Youth football league in China

The Chinese Youth Football Elite League (U17 Division) (Chinese: 中国足球青少年精英联赛（U17组）), abbreviated as U17 League, is a professional youth football competition in China organized by the Chinese Professional Football League (CFL) for under-17 players. Established in 2025 through the merger and rebranding of previous tournaments, it represents the highest tier of professional club youth football for the U17 age category in China.

== History ==

=== Origins and rebranding ===
The tournament was officially renamed the Chinese Youth Football Elite League (U17 Division) on 30 April 2025, consolidating the former CFA Youth Football Championship (Professional Club U17 Division) and the China Professional Club U17 League. This restructuring was part of broader reforms following the separation of management and operation between professional leagues and the Football Association in 2025.
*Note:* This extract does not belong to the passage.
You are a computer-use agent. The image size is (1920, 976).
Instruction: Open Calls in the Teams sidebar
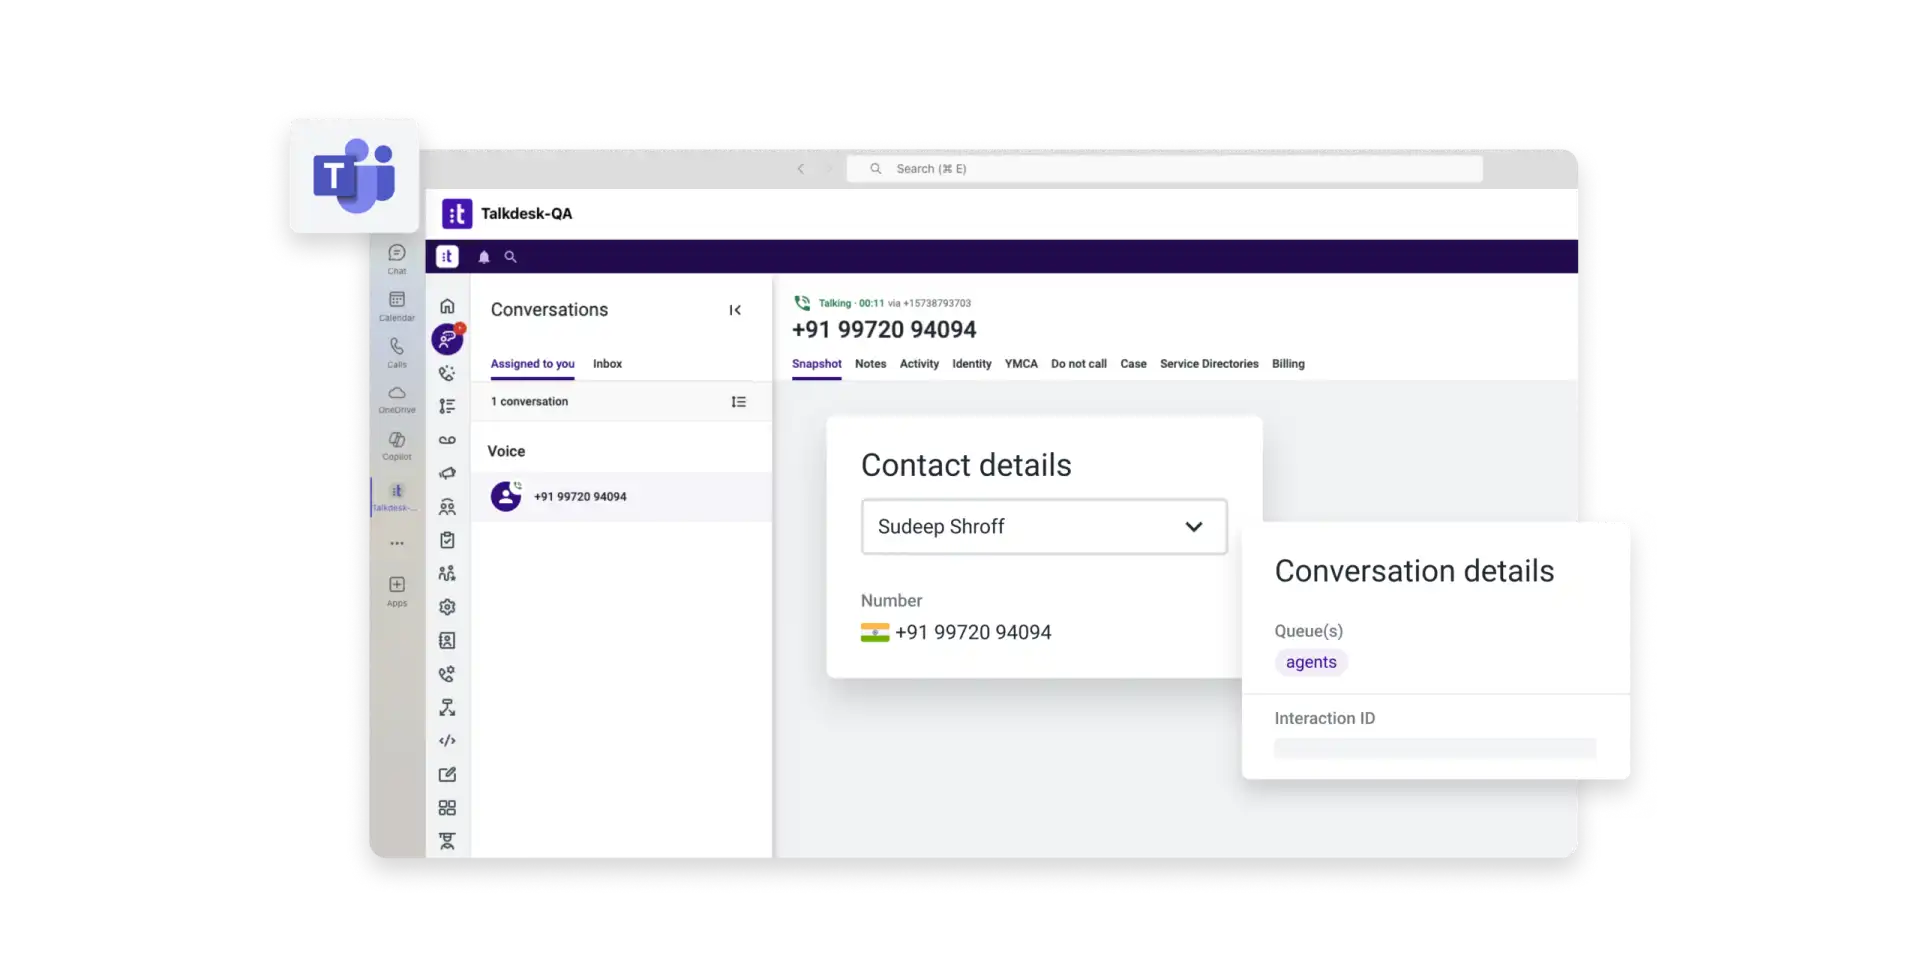tap(397, 351)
The predecessor tournaments date back to 2022, with the Evergrande Football School U17 team winning the championship in 2022 and 2023 under different competition formats.

=== 2025 inaugural season ===
The 2025 season marked the first edition under the new name and format, featuring 31 participating clubs—the highest number in the competition's history. The tournament was conducted in multiple phases: preliminary rounds, and final stage divided into two phases.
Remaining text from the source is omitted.